Two tests must be met, the first legal and the second factual, before the trial court can submit an instruction of a lesser included offense to the jury. State v. Heumiller, 317 N.W.2d 126 (S.D.1982). Appellant does not contend the “legal test” was not met. He does contend, however, that the factual test was not met. The factual test adopted by this court is found in People v. Karasek, 63 Mich.App. 706, 712-14, 234 N.W.2d 761, 765 (1975), and provides, in part: “There must be sufficient evidence, however, when read in the light most favorable to the defendant, which would justify a jury in concluding that the greater offense was not committed and that a lesser offense was, in fact, committed.” See Heumiller, supra.
Appellant claims the evidence in this case, when read in the light most favorable to him, merely shows preparation as distin[15]*15guished from an attempt. SDCL 22-4-1, which describes “attempts,” states: “Any person who attempts to commit a crime and in the attempt does any act toward the commission of the crime, but fails or is prevented or intercepted in the perpetration thereof, is punishable[.]” This statute was interpreted in State v. Judge, 81 S.D. 128, 131 N.W.2d 578 (1964), and State v. Martinez, 88 S.D. 369, 220 N.W.2d 530 (1974). In Martinez, we said:
The defendant maintains that the commission of the last further act necessary to the actual accomplishment of the crime is requisite to an attempt. We believe, however, that the statute requires only “any act toward the commission of such crime * * * ” (emphasis supplied), and that State v. Judge, [81 S.D. 128, 131 N.W.2d 573 (1964)], interprets the statute as meaning any unequivocal act to insure that the intended result was a crime and not any other innocent act. The line between preparation and attempt is drawn at that point where the accused’s acts no longer strike the jury as being equivocal but unequivocally demonstrate that a crime is about to be committed. See People v. Miller, 2 Cal.2d 527, 42 P.2d 308, 98 A.L.R. 913.
88 S.D. at 372, 220 N.W.2d at 531 (emphasis in original).

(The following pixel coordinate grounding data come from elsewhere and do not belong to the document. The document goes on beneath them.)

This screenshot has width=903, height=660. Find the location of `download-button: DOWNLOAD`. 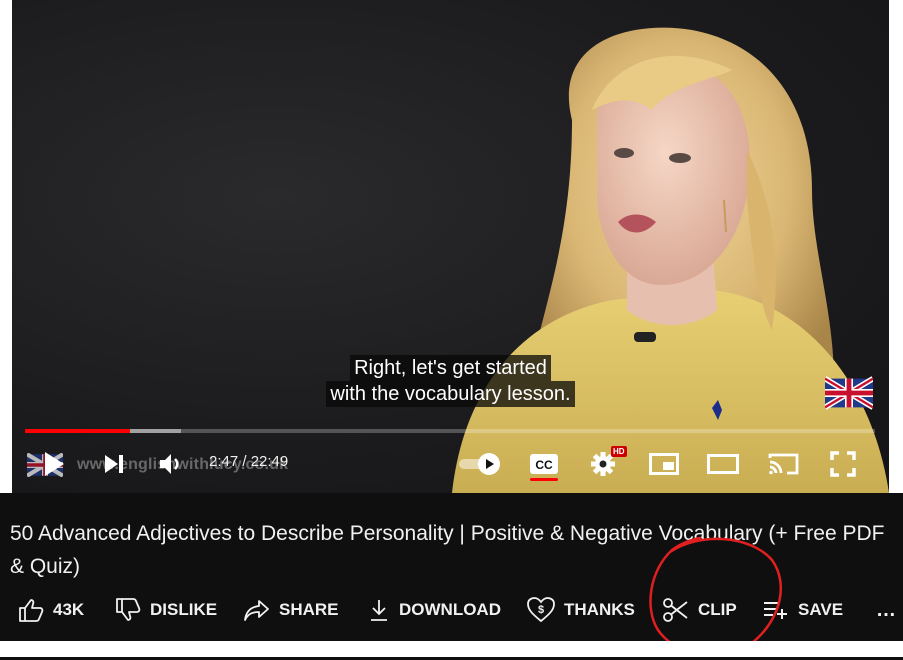

download-button: DOWNLOAD is located at coordinates (434, 610).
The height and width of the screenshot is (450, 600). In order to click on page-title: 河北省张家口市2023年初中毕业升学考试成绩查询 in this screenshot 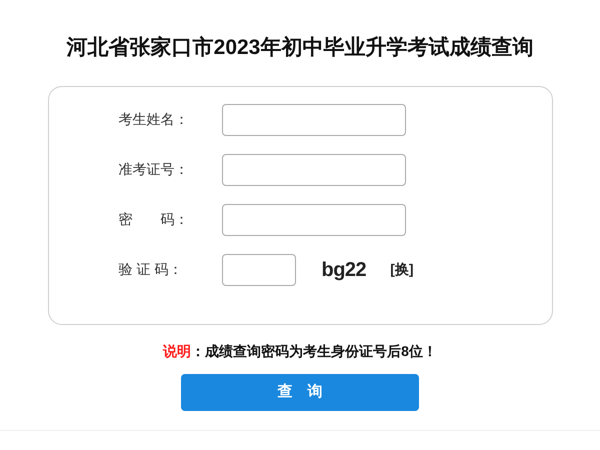, I will do `click(300, 48)`.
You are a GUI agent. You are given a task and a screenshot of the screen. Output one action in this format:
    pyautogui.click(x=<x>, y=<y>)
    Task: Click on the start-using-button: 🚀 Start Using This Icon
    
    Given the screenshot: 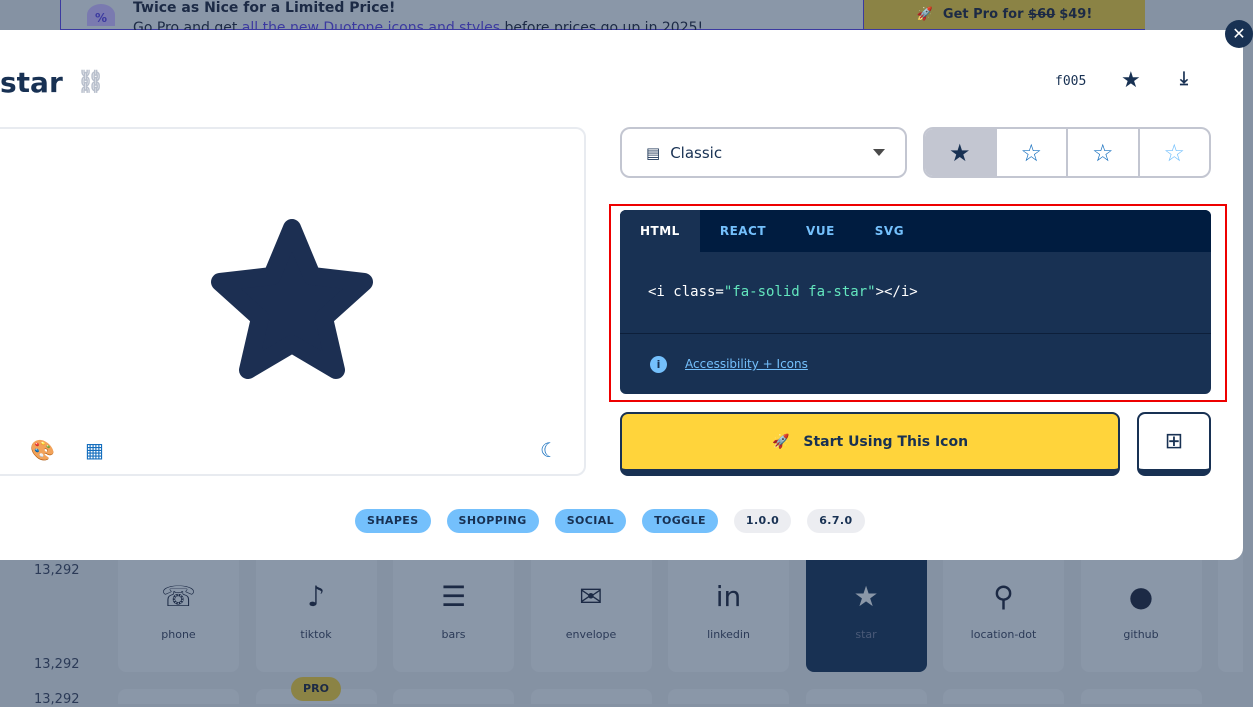 What is the action you would take?
    pyautogui.click(x=870, y=444)
    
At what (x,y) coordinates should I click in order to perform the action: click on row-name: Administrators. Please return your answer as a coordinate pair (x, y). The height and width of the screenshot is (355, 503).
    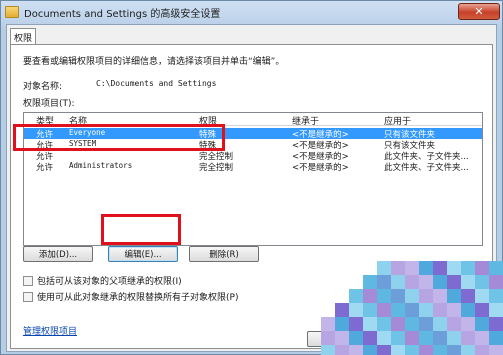
    Looking at the image, I should click on (101, 166).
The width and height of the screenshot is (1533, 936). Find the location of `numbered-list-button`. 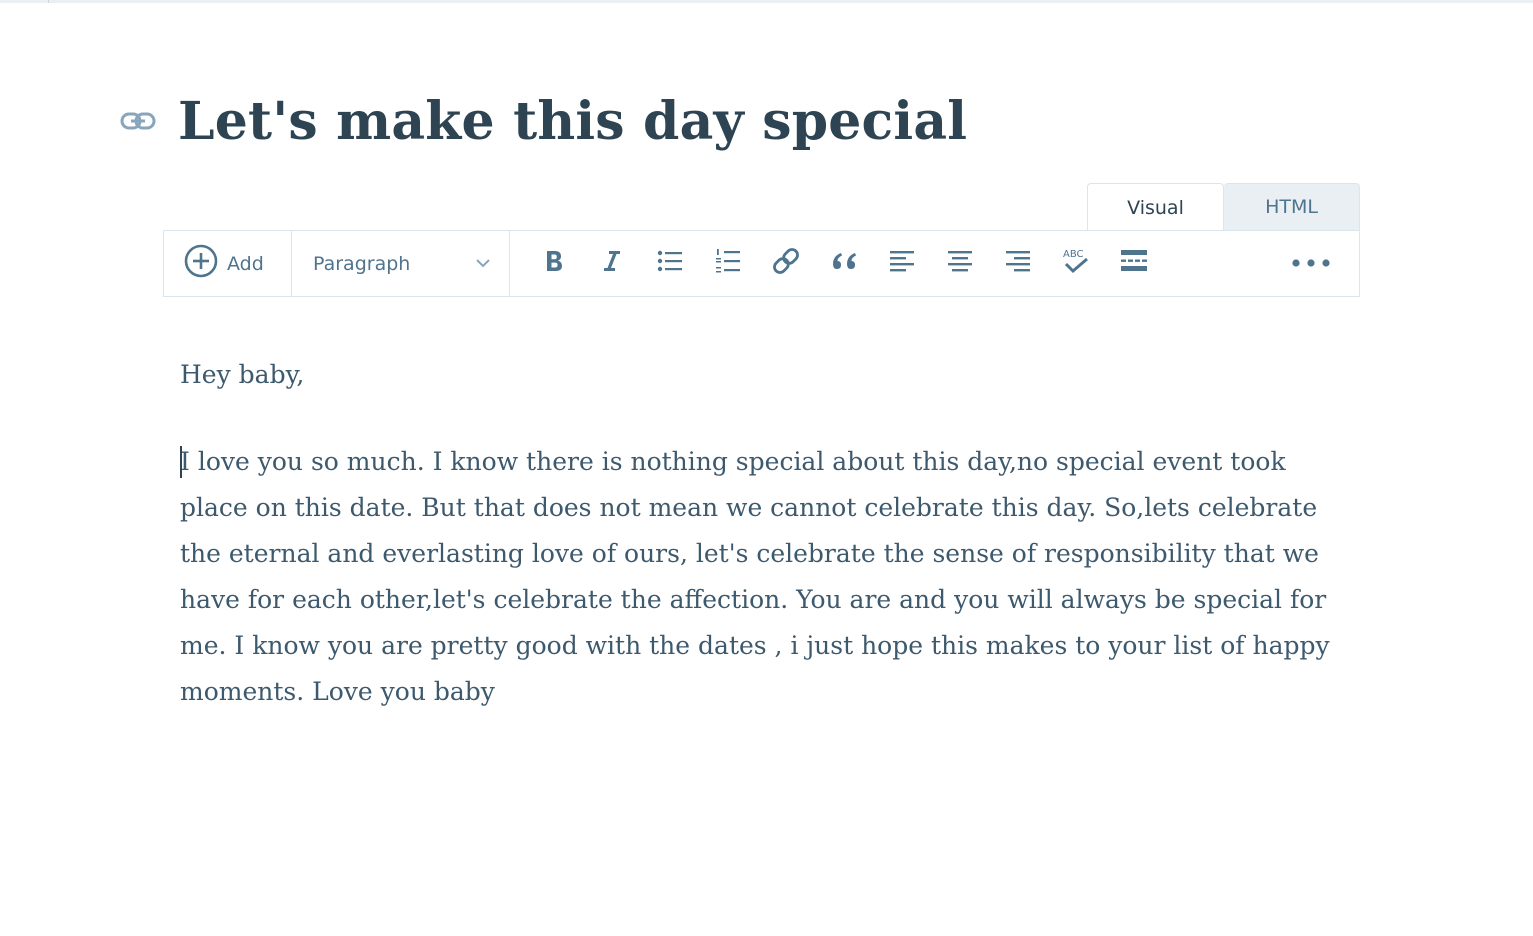

numbered-list-button is located at coordinates (728, 264).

We then held that when defendant partially undressed an underage girl and laid on top of her, all within the space of one or two minutes, the jury would be justified in finding that the defendant’s acts had gone “so far that they would [have] resulted] in the accomplishment of the crime unless frustrated by extraneous circumstances.” Judge, 81 S.D. at 133, 131 N.W.2d at 575.

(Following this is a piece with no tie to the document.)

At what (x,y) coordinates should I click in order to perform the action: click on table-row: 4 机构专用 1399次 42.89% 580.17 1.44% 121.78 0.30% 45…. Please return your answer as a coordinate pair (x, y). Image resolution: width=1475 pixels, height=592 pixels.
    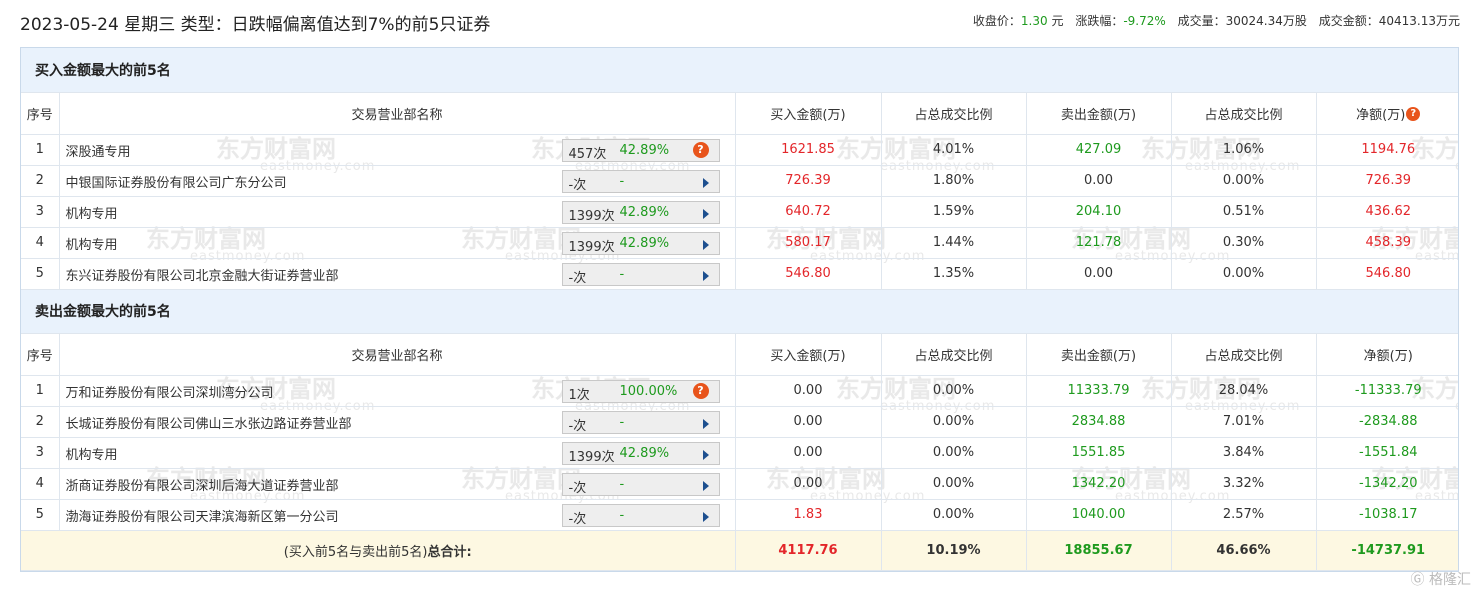
    Looking at the image, I should click on (740, 243).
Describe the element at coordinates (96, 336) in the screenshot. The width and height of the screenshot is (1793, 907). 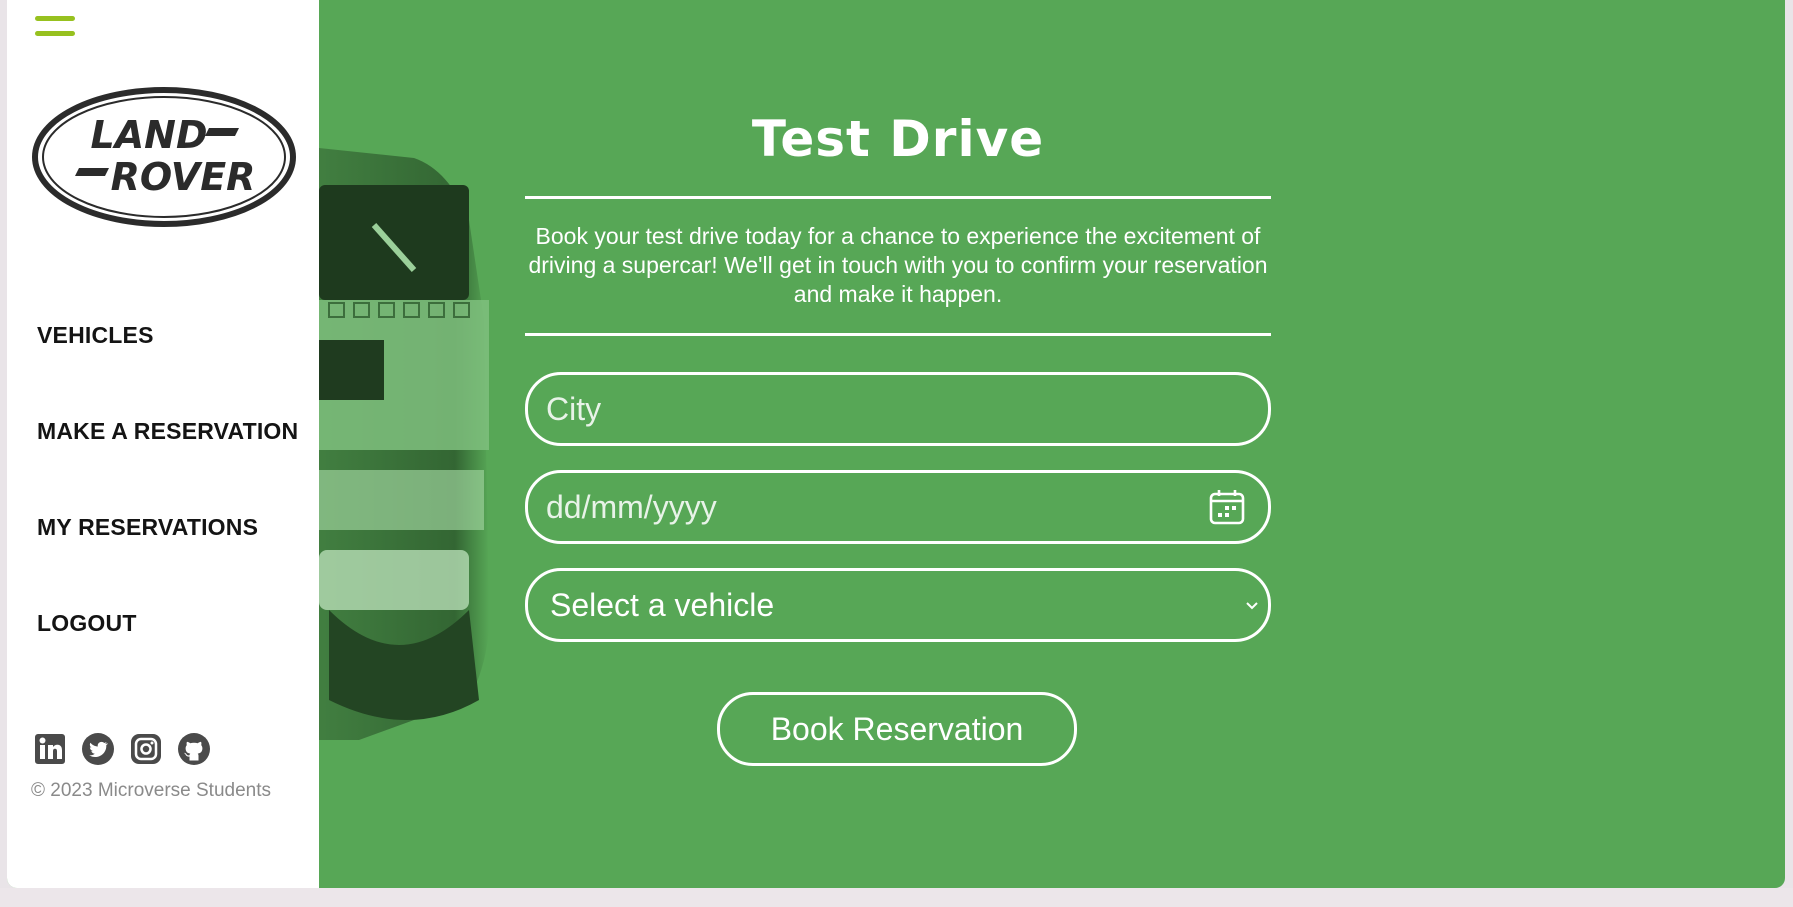
I see `nav-item-vehicles: VEHICLES` at that location.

We conclude in this case that with the victim undressed in bed and appellant with his pants and underwear down to his knees with an erection, the jury was justified in finding that if the other girl had not interrupted the parties the appellant would have had intercourse with the victim as he himself admits he intended to do.
We affirm.
POSHEIM, C.J., MORGAN, J., and HERTZ, Circuit Judge, acting as a Supreme Court Justice, concur.
HENDERSON, J., dissents.
SABERS, J., not having been a member of the Court at the time this action was submitted to the Court, did not participate.